START INPUT

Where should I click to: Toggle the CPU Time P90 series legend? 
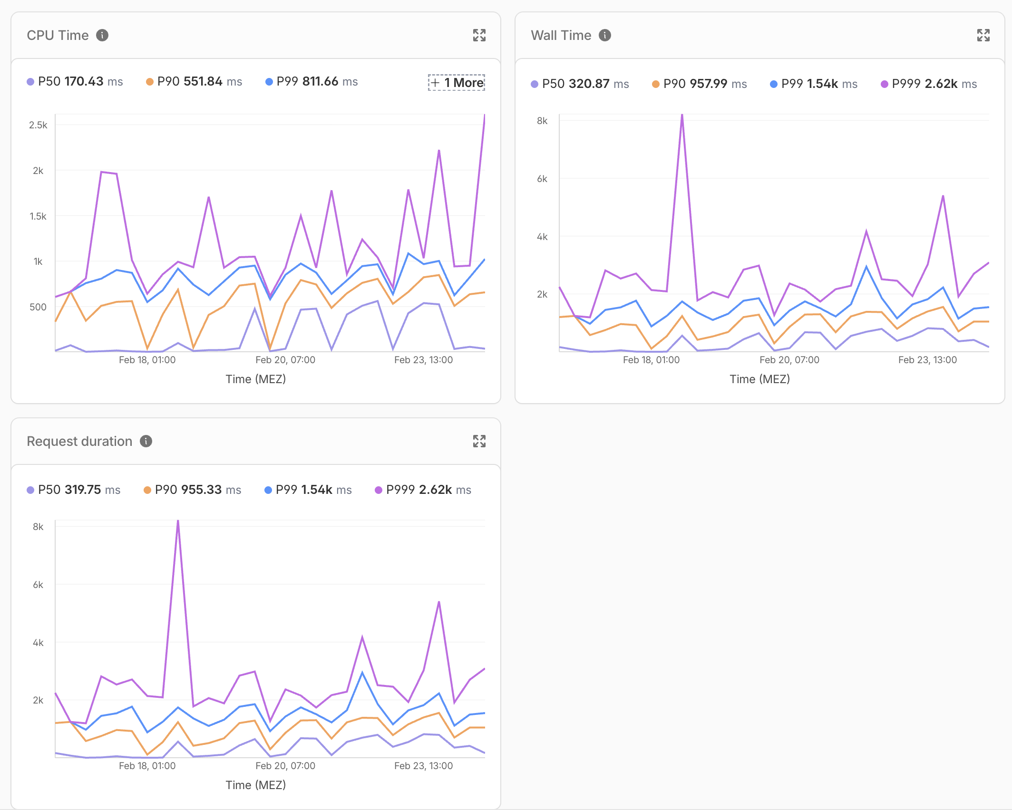(x=194, y=82)
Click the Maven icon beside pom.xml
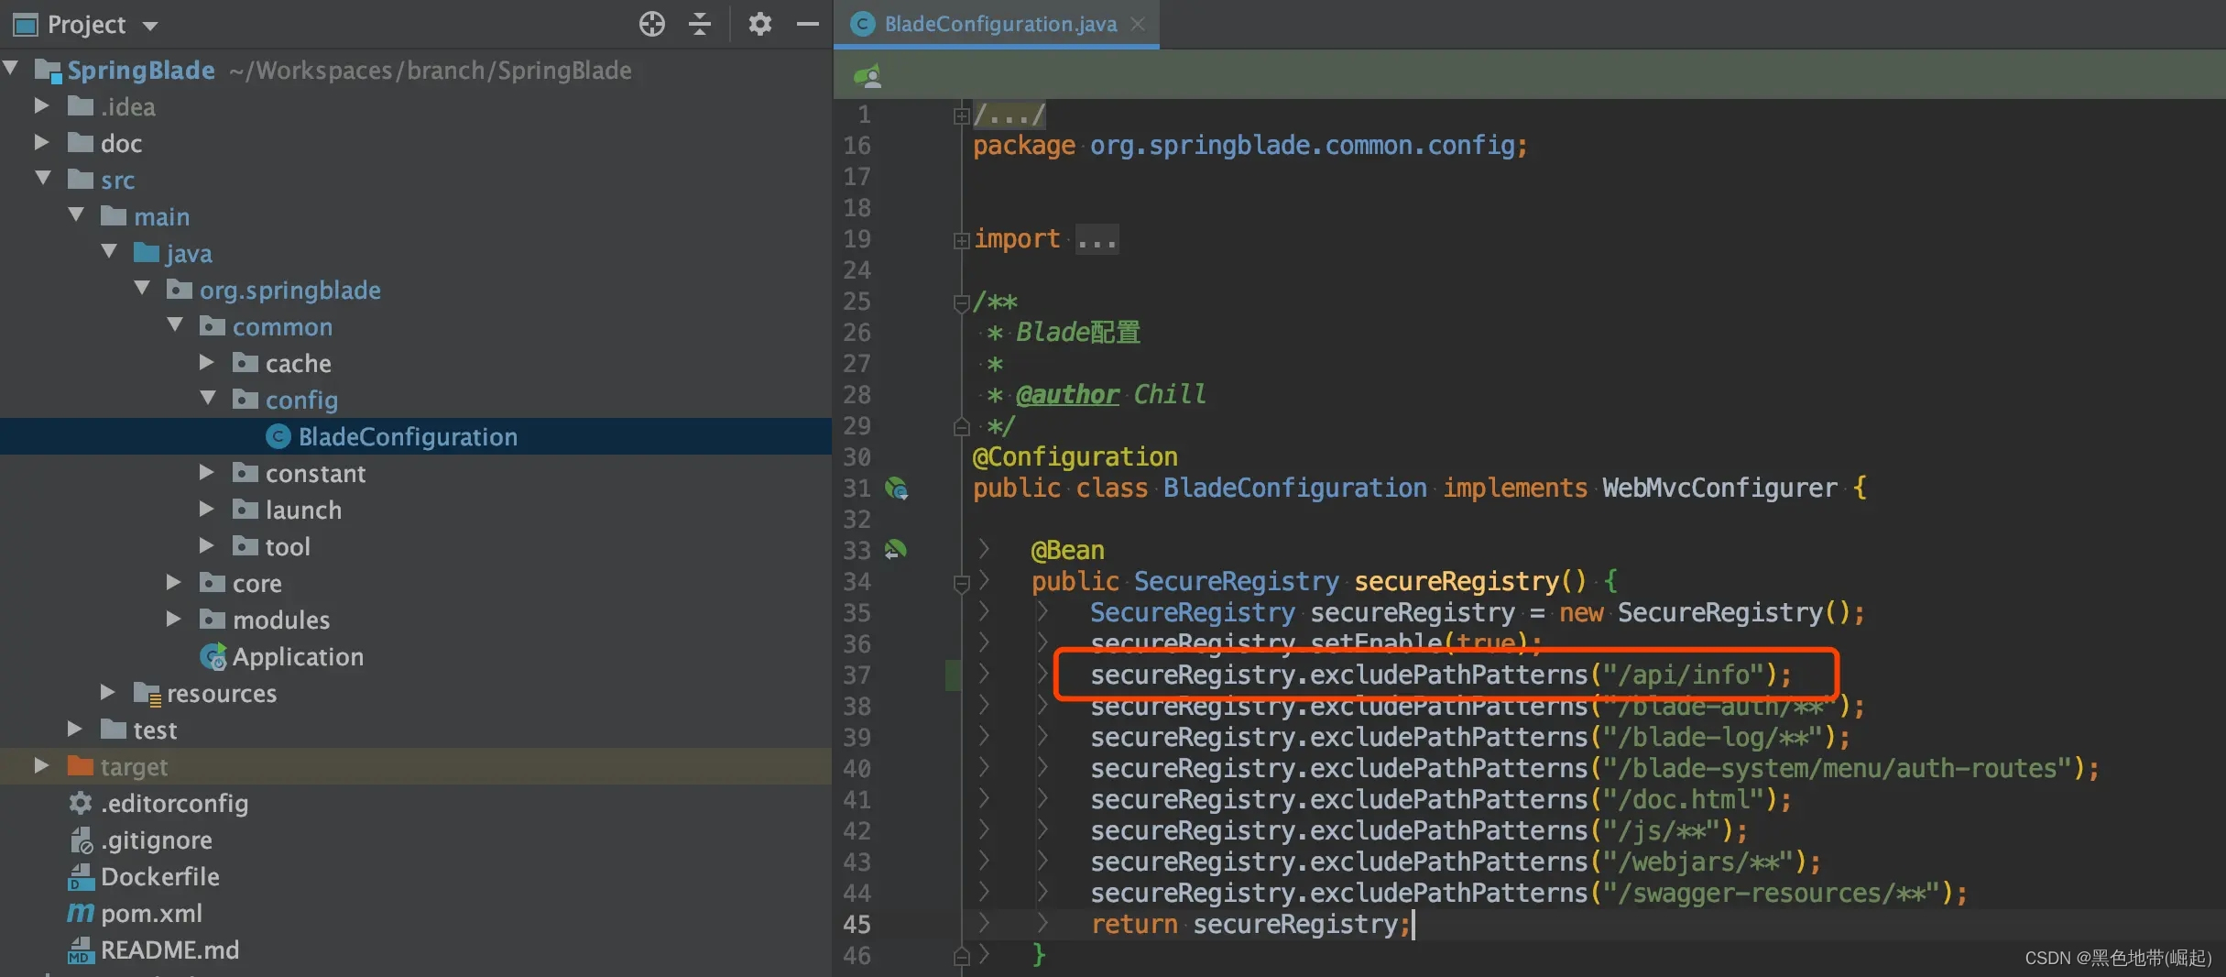Screen dimensions: 2226x977 tap(81, 914)
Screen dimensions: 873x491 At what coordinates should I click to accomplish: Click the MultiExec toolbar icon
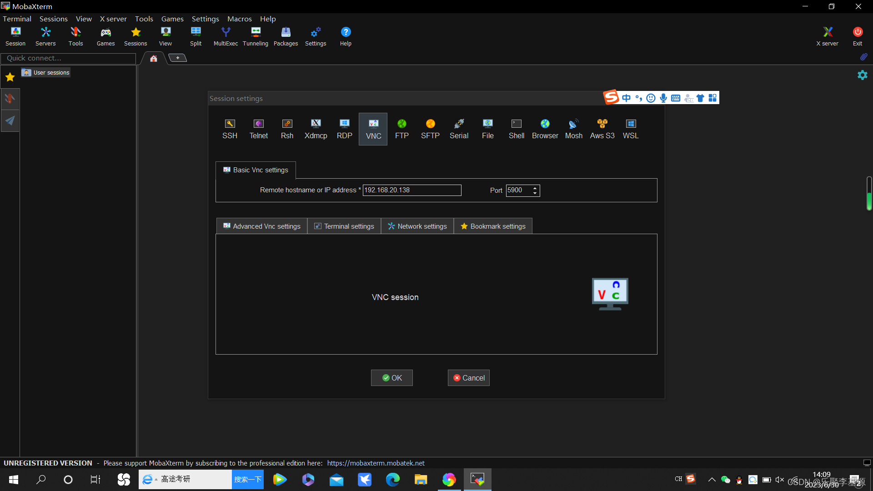pos(226,36)
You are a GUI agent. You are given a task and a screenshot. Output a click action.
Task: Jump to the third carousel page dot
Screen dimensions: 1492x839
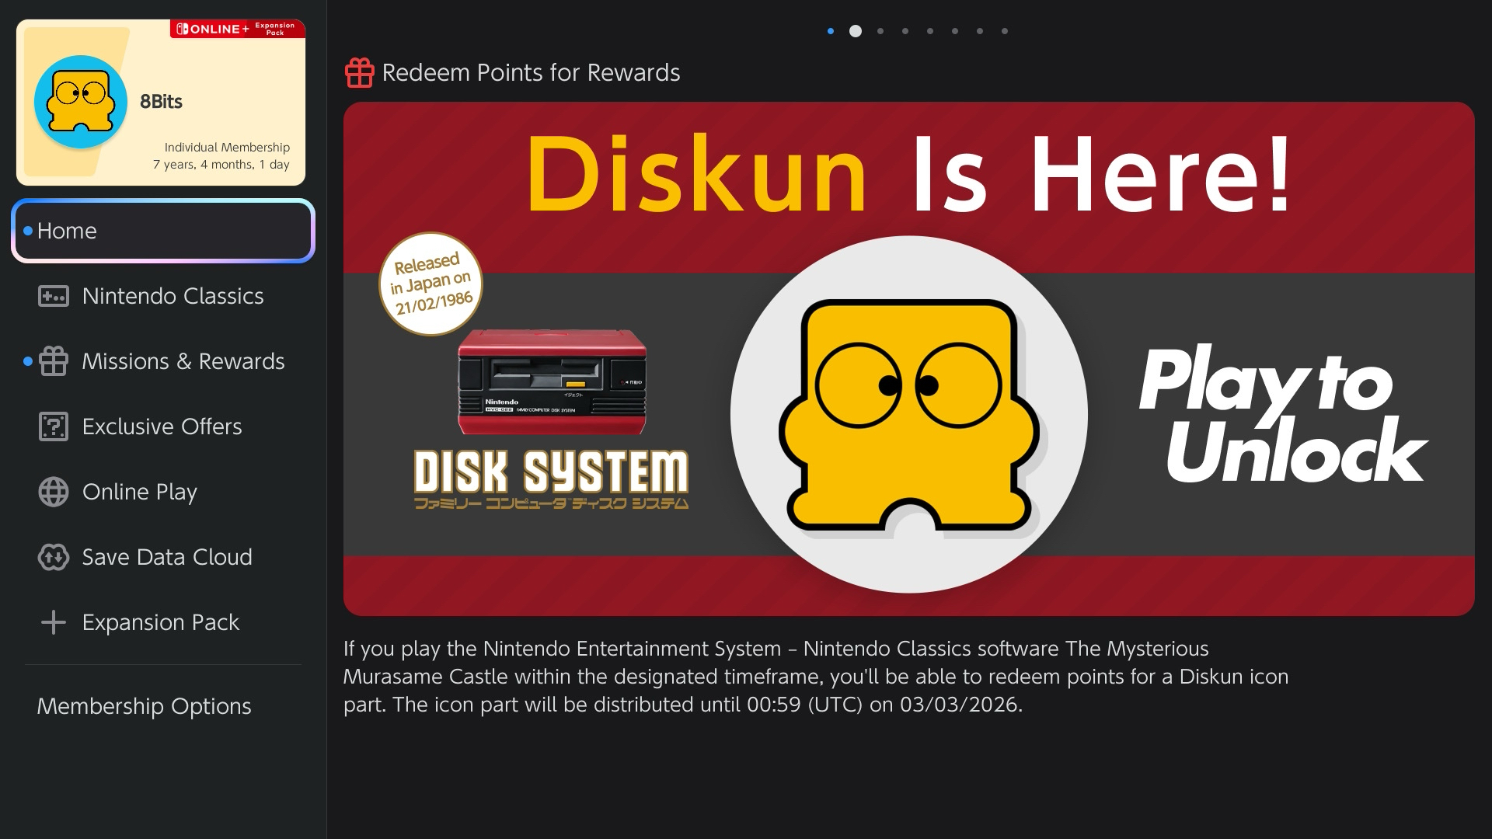click(880, 31)
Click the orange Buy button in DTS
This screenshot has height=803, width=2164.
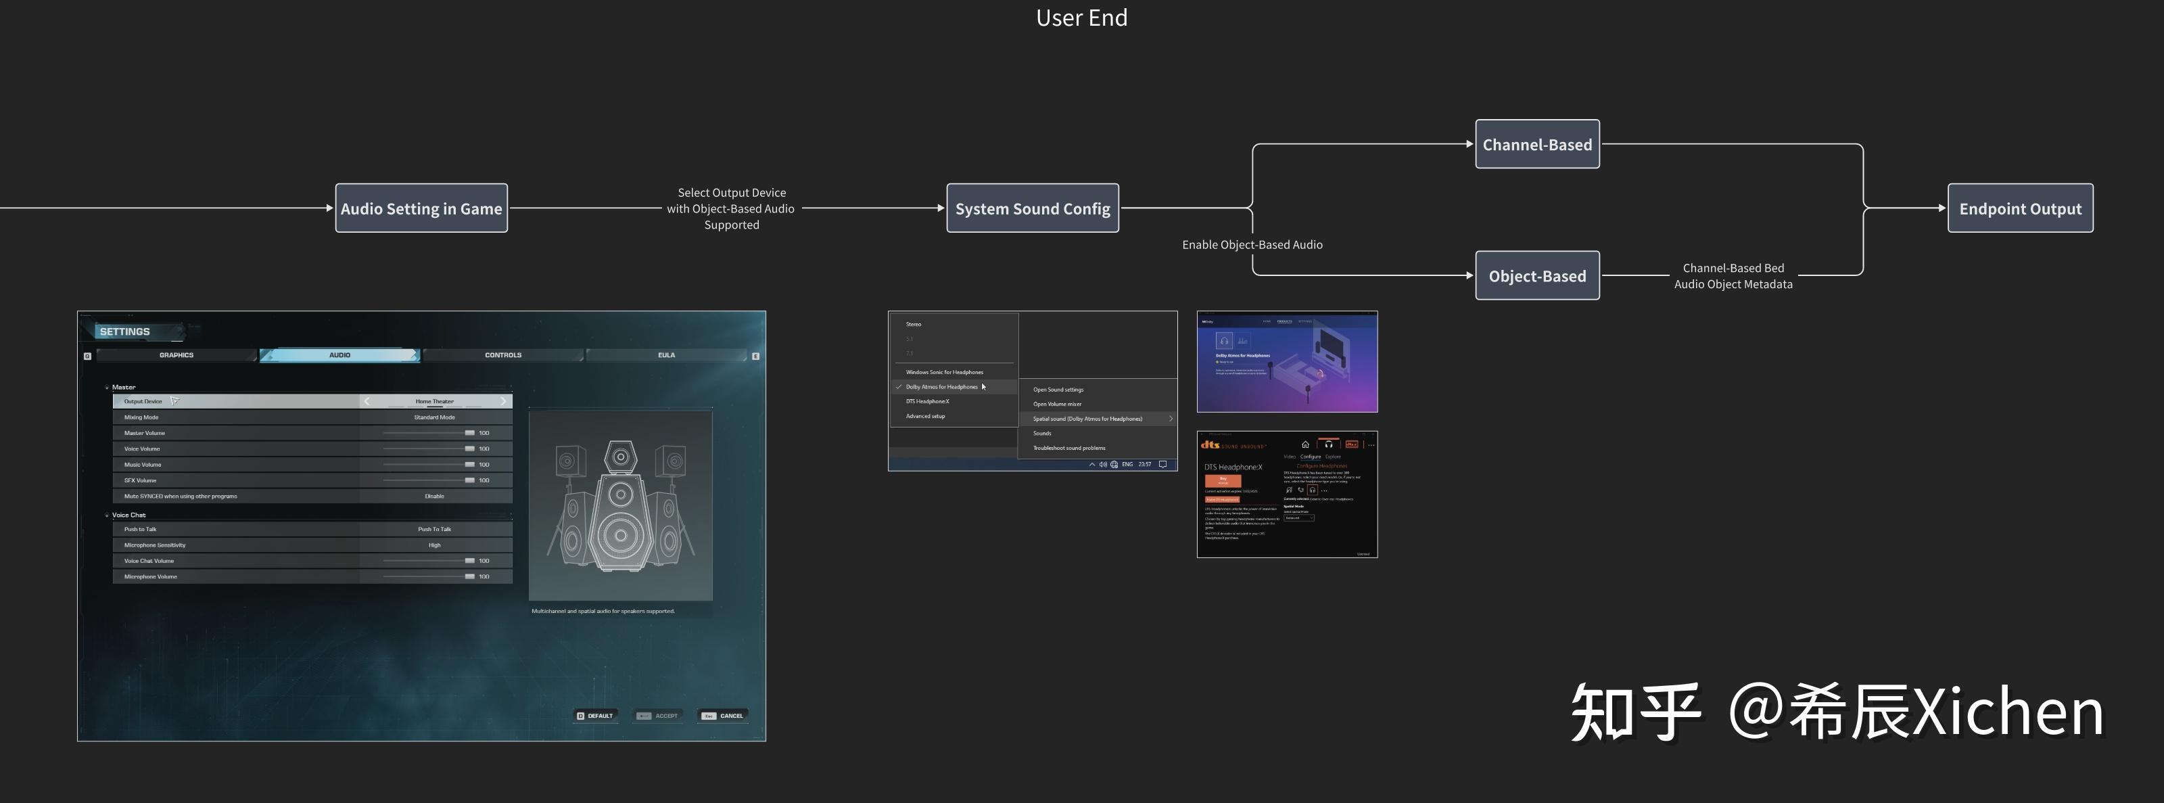click(x=1222, y=480)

END INPUT

» **REQUIREMENT**:
From first line to last, return the records verbatim without their pictures.

» **EXERCISE RESULT**:
Where should I click to: Toggle the CPU Time P90 series legend? 
(x=194, y=82)
Click the Maven icon beside pom.xml
Screen dimensions: 2226x977 tap(81, 914)
Screen dimensions: 873x491 At what coordinates should I click to accomplish: Click the MultiExec toolbar icon
pos(226,36)
You are a GUI agent. You are given a task and a screenshot. Output a click action.
Task: Jump to the third carousel page dot
Screen dimensions: 1492x839
click(880, 31)
Click the orange Buy button in DTS
This screenshot has height=803, width=2164.
click(x=1222, y=480)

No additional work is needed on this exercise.